GEHS took the lead when senior 170-pounder Trenton Bryan came up to wrestle, but Lawrence did not have a wrestler and that wait and left the class open. Bryan scored an automatic victory, and the Trailblazers went up 30-25. Blazer 180-pounder Caden Rodriguez faced the same situation — ready to wrestle but facing an open slot as Lawrence did not have a 180-pounder. After the two open-slot wins, Gardner-Edgerton held a 36-25 lead.
However, GEHS higher weights seemed to want to prove that the home team wasn’t just lucky in receiving open slots. Trailblazer 195-pounder, junior Gus Davis, pounced on his opponent from the outset — building a 5-2 lead late into the first round. Then, as the round seemed to be coming to a close, Davis took advantage of a mistake from his opponent, the Lions’ Dylan Gillespie, shot in and pinned his counterpart with 1.3 seconds left in the first round. Blazer senior Parker Cortner — wrestling up a weight class — took the mat against the Lions’ Gentry Dennison at 220 pounds. Cortner scored a 2-point takedown early in the first round, then wrestled tactically the rest of the way and ended the match with a 2-1 victory. After Davis and Cortner’s wins, the Blazers led 45-25. Lawrence left the last spot — 285 pounds — open against Trailblazer Gerald Picado. The final score showed a win for the Blazers, 51-25.

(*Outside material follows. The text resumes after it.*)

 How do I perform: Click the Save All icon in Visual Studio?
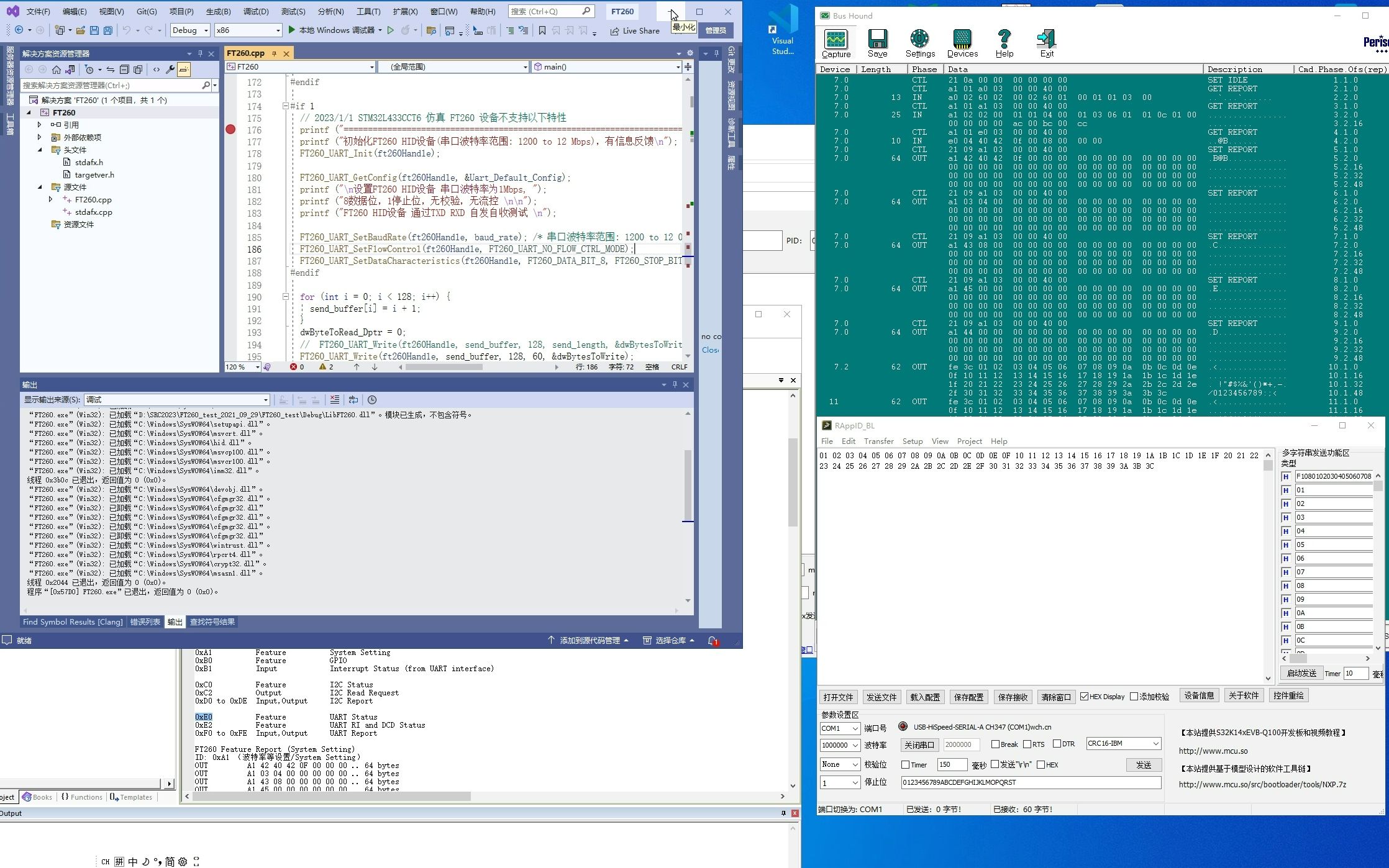[x=109, y=30]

After the matches, Cordts spoke about his squad’s 2019-20 season debut and of the debut of the program’s first girls’ varsity matches.
“That was so exciting,” Cordts began, “to see all those girls behind us, and they’re all, ‘Coach I want to be the first one to do this!’ and I was so proud of them. I tell you what, the big wins we got — the crowd was pretty loud, but it was nowhere near as loud as when those girls were wrestling. We didn’t come out victorious, but we’re doing a lot of great things.”
“With the boys, we knew that we were going to be in trouble down low (lower weight classes). That’s where their tougher wrestlers were. Their 120 and their 132 are incredible. Our varsity 132 went out with the flu today. Our freshman 126-pounder (Therron Meade) — our backup 126-pounder — stepped up and said, ‘I want that match.’ and wrestled a kid that placed at State, I believe, and kept it close at a time where every single point counted. He didn’t give up a pin, he didn’t give up a tech. He did everything we could have asked for. It was amazing. Alonzo Borjas got a huge win that kind of lit the spark for the night, And then our upper weights — that’s where we’re strong. We knew we would do well up there.”
After almost everyone had left the gym and the mats were being rolled up and put away, GEHS assistant coach Jerad Gorney — whose family had been the focus of the evening’s events — reflected on the night and on his experiences with the people who were part of it.
“Just looking out and seeing everybody who came here tonight,” said Gorney, “it’s really an amazing thing to see all the support that you have and to know that — even though you go through things like this and there are a lot of good days and there are also bad days — just like the bracelets say, ‘No one fights alone.’ Just having that support is really the difference between being able to shoulder everything and not.”